Essen.. Ein renommierter Verwaltungswissenschaftler soll der Stadt Essen einen Weg weisen aus einem moralischen wie finanziellen Dilemma: wie die geleisteten Mehrarbeitsstunden von Feuerwehrleuten nachträglich zu vergüten sind. Es geht um acht Millionen Euro.
Es ist eine durchaus gute Tradition, dass Arbeitgeber die Leistungen ihrer Beschäftigten tunlichst entlohnen sollten. Das hilft nicht nur dem Auskommen, sondern auch dem Betriebsfrieden ungemein.

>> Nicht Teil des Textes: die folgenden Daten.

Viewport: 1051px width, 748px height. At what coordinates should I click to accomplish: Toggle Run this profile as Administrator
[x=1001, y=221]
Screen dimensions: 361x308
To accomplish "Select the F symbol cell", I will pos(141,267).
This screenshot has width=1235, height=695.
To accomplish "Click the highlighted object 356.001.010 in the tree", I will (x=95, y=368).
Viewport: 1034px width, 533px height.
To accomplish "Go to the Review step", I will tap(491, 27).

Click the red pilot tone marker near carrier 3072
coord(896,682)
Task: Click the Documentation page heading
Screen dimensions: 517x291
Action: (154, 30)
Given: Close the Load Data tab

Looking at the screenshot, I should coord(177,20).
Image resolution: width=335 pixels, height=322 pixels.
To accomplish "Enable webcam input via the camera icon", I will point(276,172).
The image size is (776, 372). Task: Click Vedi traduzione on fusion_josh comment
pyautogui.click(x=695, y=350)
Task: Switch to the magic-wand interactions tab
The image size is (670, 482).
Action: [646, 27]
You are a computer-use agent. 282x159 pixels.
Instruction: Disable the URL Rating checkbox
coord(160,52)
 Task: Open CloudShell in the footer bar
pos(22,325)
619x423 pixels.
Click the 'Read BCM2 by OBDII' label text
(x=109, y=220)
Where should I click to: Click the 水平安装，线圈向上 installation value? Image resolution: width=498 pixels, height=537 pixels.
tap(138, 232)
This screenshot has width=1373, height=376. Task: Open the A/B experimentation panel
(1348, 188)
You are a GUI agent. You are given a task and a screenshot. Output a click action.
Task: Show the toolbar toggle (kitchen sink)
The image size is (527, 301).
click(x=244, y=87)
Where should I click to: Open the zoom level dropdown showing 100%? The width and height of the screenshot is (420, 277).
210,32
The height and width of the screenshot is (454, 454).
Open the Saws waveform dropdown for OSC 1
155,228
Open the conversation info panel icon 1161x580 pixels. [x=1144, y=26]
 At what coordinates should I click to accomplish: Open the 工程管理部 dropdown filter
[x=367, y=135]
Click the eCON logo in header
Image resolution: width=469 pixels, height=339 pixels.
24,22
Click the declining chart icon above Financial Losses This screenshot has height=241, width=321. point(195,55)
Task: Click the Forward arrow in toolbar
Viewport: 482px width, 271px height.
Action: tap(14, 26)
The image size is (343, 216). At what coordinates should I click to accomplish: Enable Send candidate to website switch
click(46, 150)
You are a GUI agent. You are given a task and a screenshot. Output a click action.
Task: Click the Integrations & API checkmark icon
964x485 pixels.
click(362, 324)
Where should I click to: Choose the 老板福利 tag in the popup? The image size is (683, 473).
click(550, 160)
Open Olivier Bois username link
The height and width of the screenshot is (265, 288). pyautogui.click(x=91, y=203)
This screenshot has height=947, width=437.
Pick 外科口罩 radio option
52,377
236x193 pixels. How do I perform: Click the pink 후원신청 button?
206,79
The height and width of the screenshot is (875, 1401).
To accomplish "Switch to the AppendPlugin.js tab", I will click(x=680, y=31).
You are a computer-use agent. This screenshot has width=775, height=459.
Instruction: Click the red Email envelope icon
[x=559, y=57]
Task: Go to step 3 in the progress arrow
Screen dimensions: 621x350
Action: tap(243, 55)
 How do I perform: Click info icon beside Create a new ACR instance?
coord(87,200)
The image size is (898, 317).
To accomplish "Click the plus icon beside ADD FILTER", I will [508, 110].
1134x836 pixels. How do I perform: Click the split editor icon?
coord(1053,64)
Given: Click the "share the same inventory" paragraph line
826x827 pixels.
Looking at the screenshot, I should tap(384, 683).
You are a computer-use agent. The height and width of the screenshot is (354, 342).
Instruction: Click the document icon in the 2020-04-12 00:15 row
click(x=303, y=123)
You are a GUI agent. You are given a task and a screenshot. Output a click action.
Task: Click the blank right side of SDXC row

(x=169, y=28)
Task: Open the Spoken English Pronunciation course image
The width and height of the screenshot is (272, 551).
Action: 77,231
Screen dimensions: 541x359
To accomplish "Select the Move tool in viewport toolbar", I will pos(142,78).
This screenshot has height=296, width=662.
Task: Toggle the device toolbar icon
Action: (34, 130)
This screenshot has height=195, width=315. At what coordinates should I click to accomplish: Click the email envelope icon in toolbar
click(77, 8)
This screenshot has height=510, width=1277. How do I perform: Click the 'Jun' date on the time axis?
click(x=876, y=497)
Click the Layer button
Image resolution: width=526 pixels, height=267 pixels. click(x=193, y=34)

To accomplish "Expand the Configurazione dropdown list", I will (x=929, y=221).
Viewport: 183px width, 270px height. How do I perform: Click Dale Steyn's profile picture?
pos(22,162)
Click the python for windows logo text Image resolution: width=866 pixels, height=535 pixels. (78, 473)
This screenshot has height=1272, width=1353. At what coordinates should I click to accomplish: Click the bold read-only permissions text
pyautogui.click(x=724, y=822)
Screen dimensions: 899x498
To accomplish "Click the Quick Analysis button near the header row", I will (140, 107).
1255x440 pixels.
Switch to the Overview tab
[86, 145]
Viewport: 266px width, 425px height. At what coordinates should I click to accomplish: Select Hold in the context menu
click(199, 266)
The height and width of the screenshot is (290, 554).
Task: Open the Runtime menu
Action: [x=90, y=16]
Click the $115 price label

Doch damit hat die Stadt gebrochen bei hunderten Feuerwehrleuten. Seitdem steht man ausgerechnet bei denen, die Tag für Tag ihr Leben für das der Bürger riskieren, tief in der Schuld – finanziell wie moralisch. Und seitdem schwelt der Konflikt. Auch wenn bis heute kein Flächenbrand draus geworden ist, so schlugen doch alle bisherigen Löschversuche irgendwie fehl. Heute, nach zum Teil über zehn Jahren, die ausstehenden Zahlungen rückwirkend zu leisten, macht die Sache nicht nur auf einen Schlag teuer, sondern auch noch außerordentlich kompliziert. Auf die nachträgliche Vergütung von Mehrarbeitsstunden warten immerhin rund 700 städtische Feuerwehrbeamte seit Jahren. Es geht um satte acht Millionen Euro für fünf fragliche Jahre.
In der Stadtverwaltung ist das Thema seit geraumer Zeit ein heißes Eisen. Jetzt soll ein emeritierter Verwaltungsrechtler die Kohlen aus dem Feuer holen. Der Berliner Prof. em. Dr. Dr. h.c. Ulrich Battis von der Humboldt Universität will voraussichtlich bis Ende des Monats ein Gutachten vorlegen, das einen gangbaren Weg zwischen der grundsätzlichen Auffassung des Europäischen Gerichtshof, dass niemand mehr als 48 Stunden arbeiten solle, und einem gerichtlich ungeklärten Rechtsanspruch auf nachträgliche Zahlungen weist.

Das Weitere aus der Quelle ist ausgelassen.